Round: One | Two | Three
Version 1.0 - 2/8/10.
Version 3.0 - 4/20/10.

65. St. Louis Rams – Rob Gronkowski, TE, Arizona
Injury-prone star is the total package if he can stay healthy. Health concerns, particularly his back, drop him here, where he provides a nice security blanket for their new franchise QB.

66. Detroit Lions – Chris Cook, CB, Virginia
After an impressive Senior Bowl, he blew teams away at the Combine with his size, speed and athleticism. Could go earlier, but still raw, he missed a lot of time in college due to injuries and an academic suspension for 2008 season, so he has a couple red flags. Safety might end up the best place to play him.

67. Tampa Bay Buccaneers – John Jerry, OG, Mississippi
Brother Perry was a first-round pick for the Falcons last year, but John wasn’t viewed as nearly as much of an NFL prospect until the evaluation season. He impressed at the Senior Bowl and showed some surprising athleticism at the Combine for a mountain of a man – enough that he could be considered as a potential tackle as well as a guard.

68. Washington Redskins – NO PICK
This pick was used in the 2009 supplemental draft to select DE Jeremy Jarmon.
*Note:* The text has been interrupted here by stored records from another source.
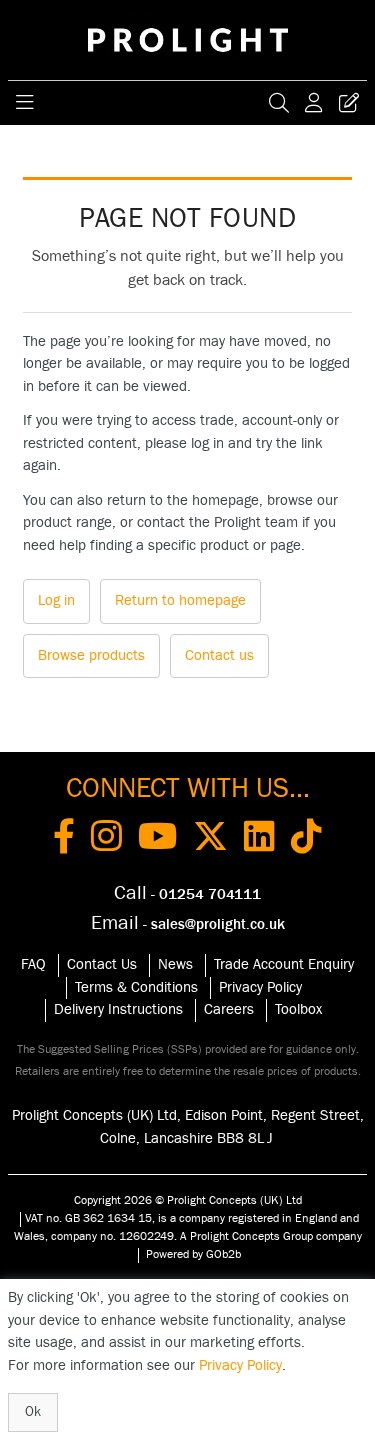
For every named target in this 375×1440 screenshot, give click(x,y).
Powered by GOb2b (193, 1254)
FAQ (33, 964)
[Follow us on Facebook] (64, 840)
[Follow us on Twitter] (210, 840)
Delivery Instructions (118, 1009)
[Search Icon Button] (279, 103)
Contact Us (102, 964)
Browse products (91, 655)
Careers (229, 1009)
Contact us (219, 655)
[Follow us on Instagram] (106, 840)
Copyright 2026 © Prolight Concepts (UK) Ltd (188, 1200)
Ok (33, 1412)
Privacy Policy (260, 987)
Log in (56, 600)
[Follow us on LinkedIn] (259, 840)
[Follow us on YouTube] (157, 840)
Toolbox (298, 1009)
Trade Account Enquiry (284, 964)
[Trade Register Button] (349, 103)
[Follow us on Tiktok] (306, 840)
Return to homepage (180, 600)
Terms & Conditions (136, 987)
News (175, 964)
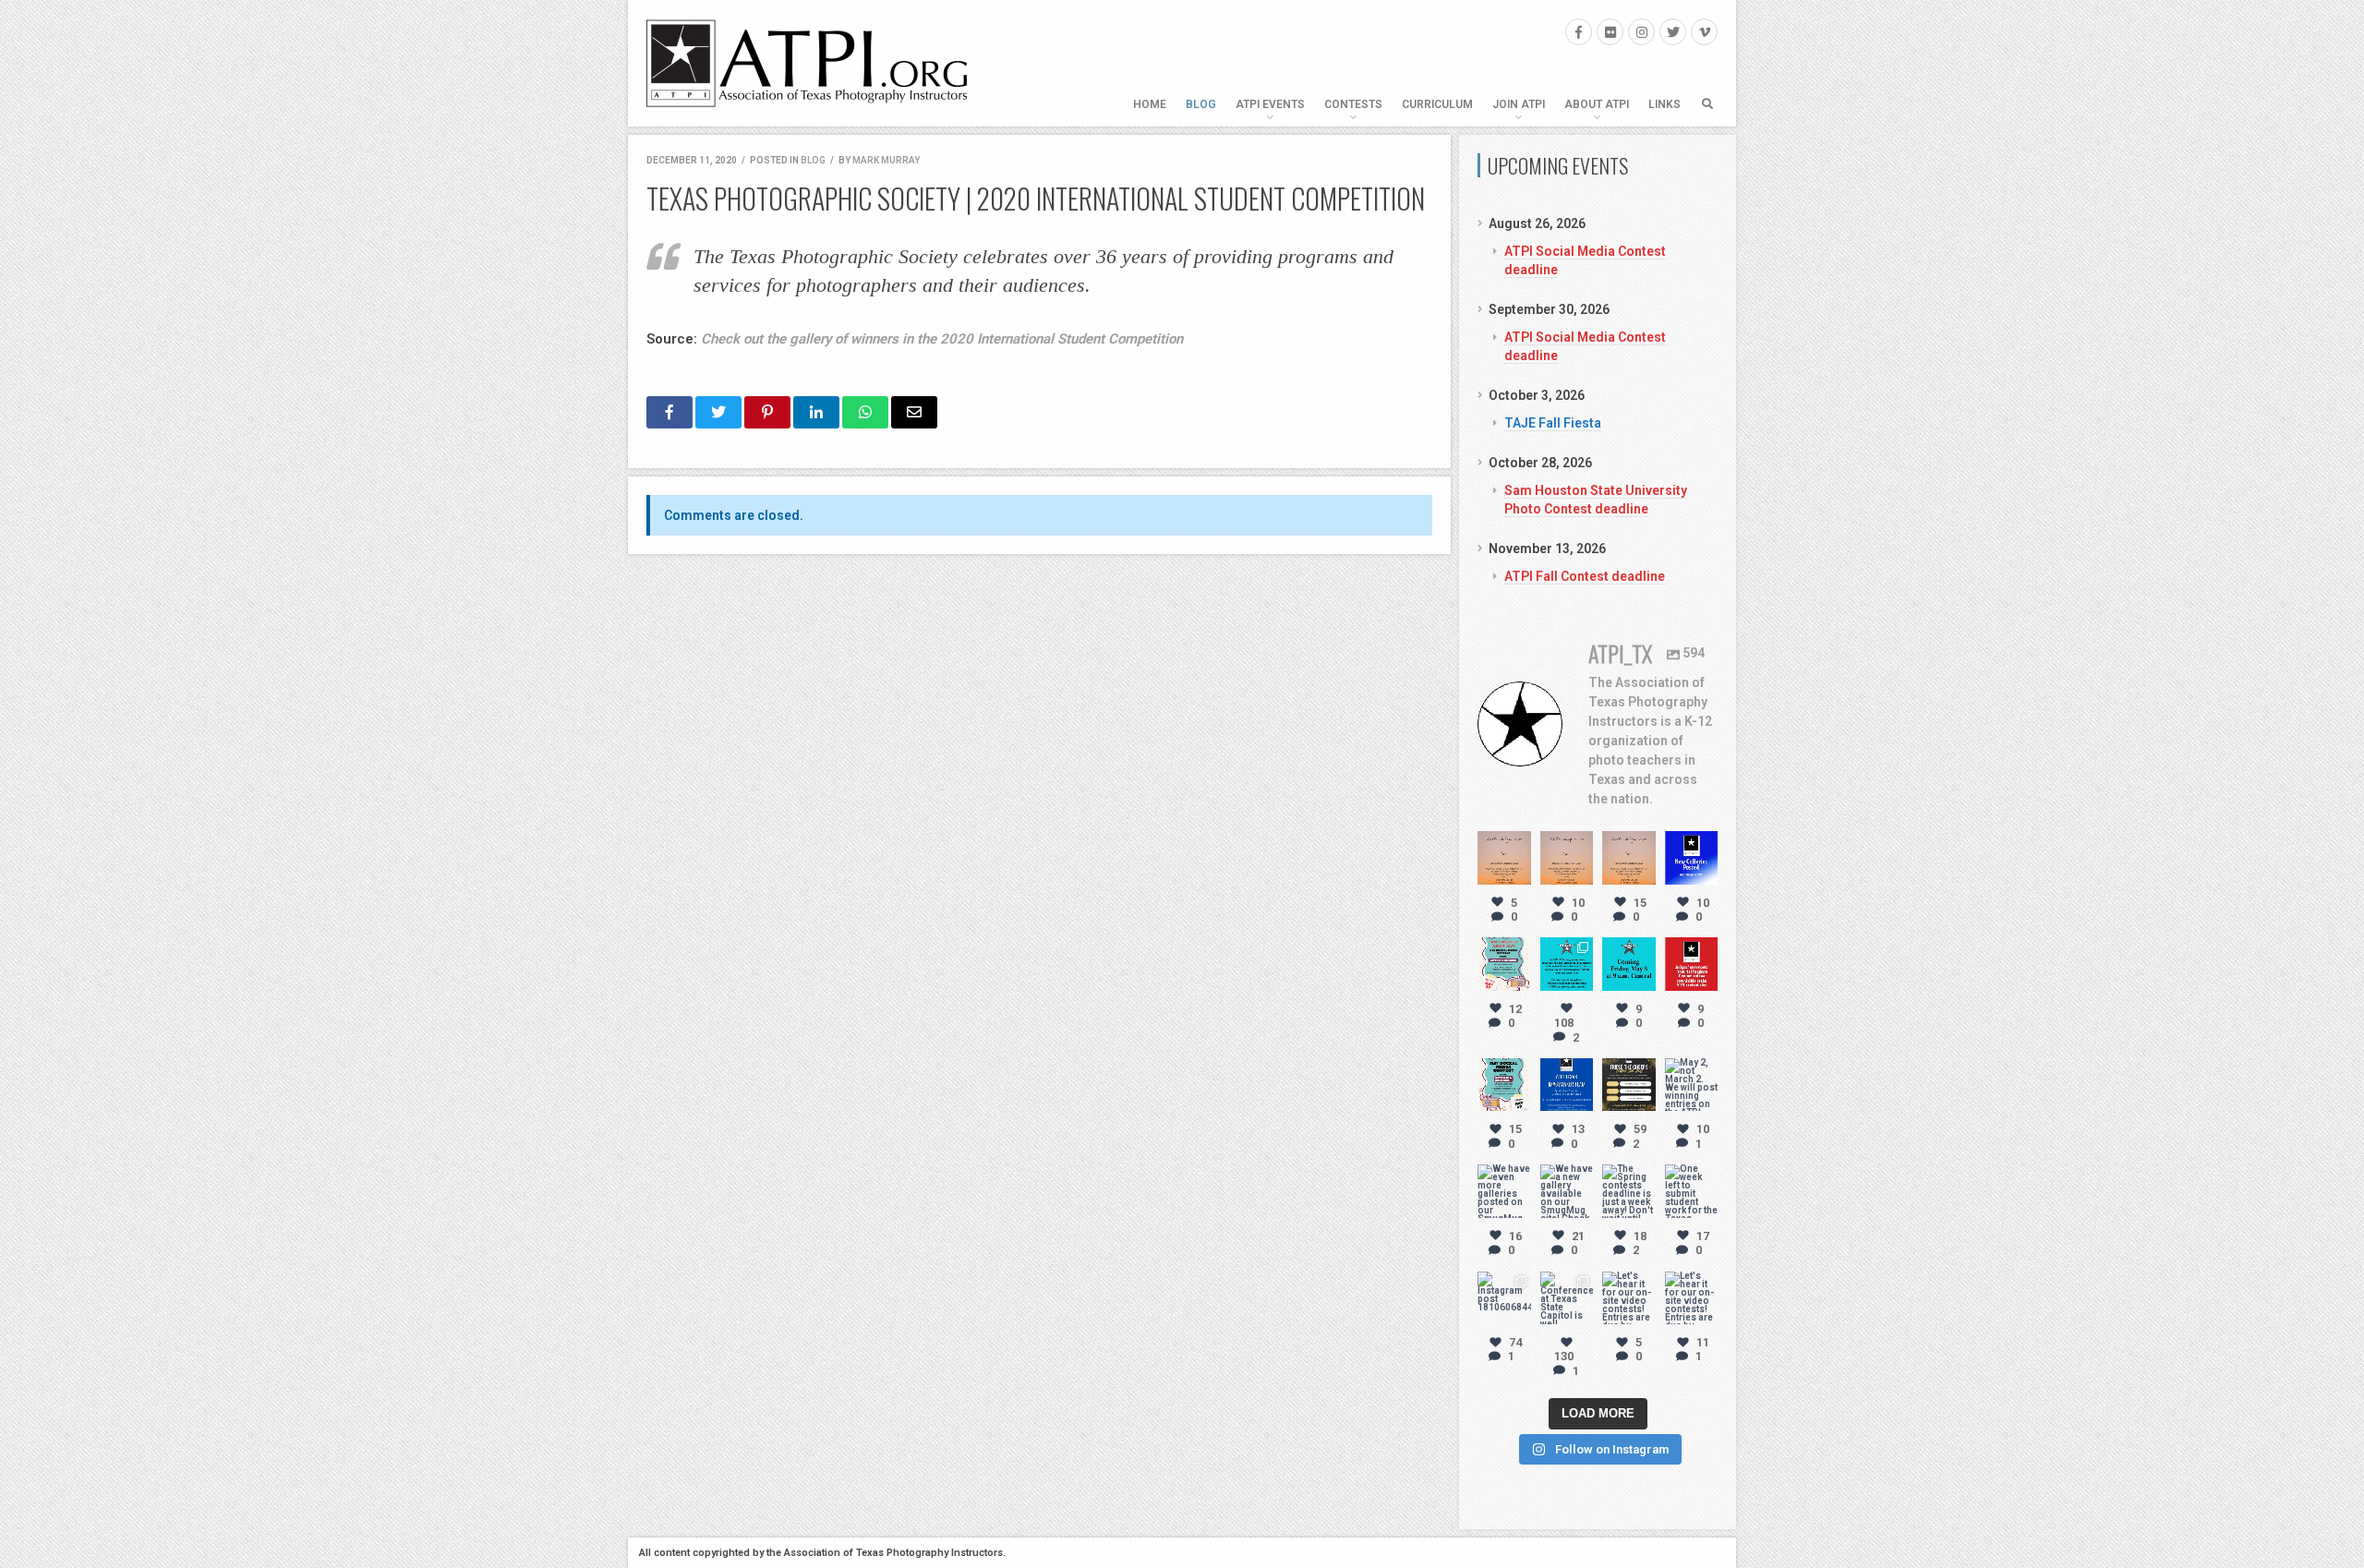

69. Kansas City Chiefs – Koa Misi, OLB, Utah
He has played pretty much every position in the front seven during his career on the Utes, before settling in a DE. The Chiefs will appreciate the versatility and look at him primarily at an OLB in their 3-4, where he offers good pass rush potential but is a weakness in coverage.

Colt McCoy

Bigger McCoy Nightmare - Falling into Round Three or being drafted by the Raiders?

70. Oakland Raiders – Colt McCoy, QB, Texas
Al Davis ends McCoy’s nightmare free fall. I admit this scenario is unlikely, but I think it is not only completely plausible, but hardly his floor. There is a world of difference between being talented enough to be a great college QB and just a starting NFL QB. Short and lacking arm strength, I won’t be surprised to see McCoy fall further.

71. Philadelphia Eagles (from Seattle Seahawks) – Vladimir Ducasse, OG, Massachusetts
A project from the Football Championship Subdivision (aka FCS, aka Division I-AA) who has the size and physical attributes, but needs to develop. He was getting a lot of hype until the Combine, where he has a solid performance, but showed he is probably limited to guard at the next level. A raw product with athleticism and promising upside, he is exactly the type of player HC Andy Reid likes to identify in the mid-rounds. The release of Shawn Andrews makes it certain Reid will hit the offensive line at least once in this draft.

72. Cleveland Browns – Alex Carrington, DE, Arkansas State
Massive small school project who stood out at Senior Bowl and had a solid Combine. He is the perfect fit for end in a 3-4.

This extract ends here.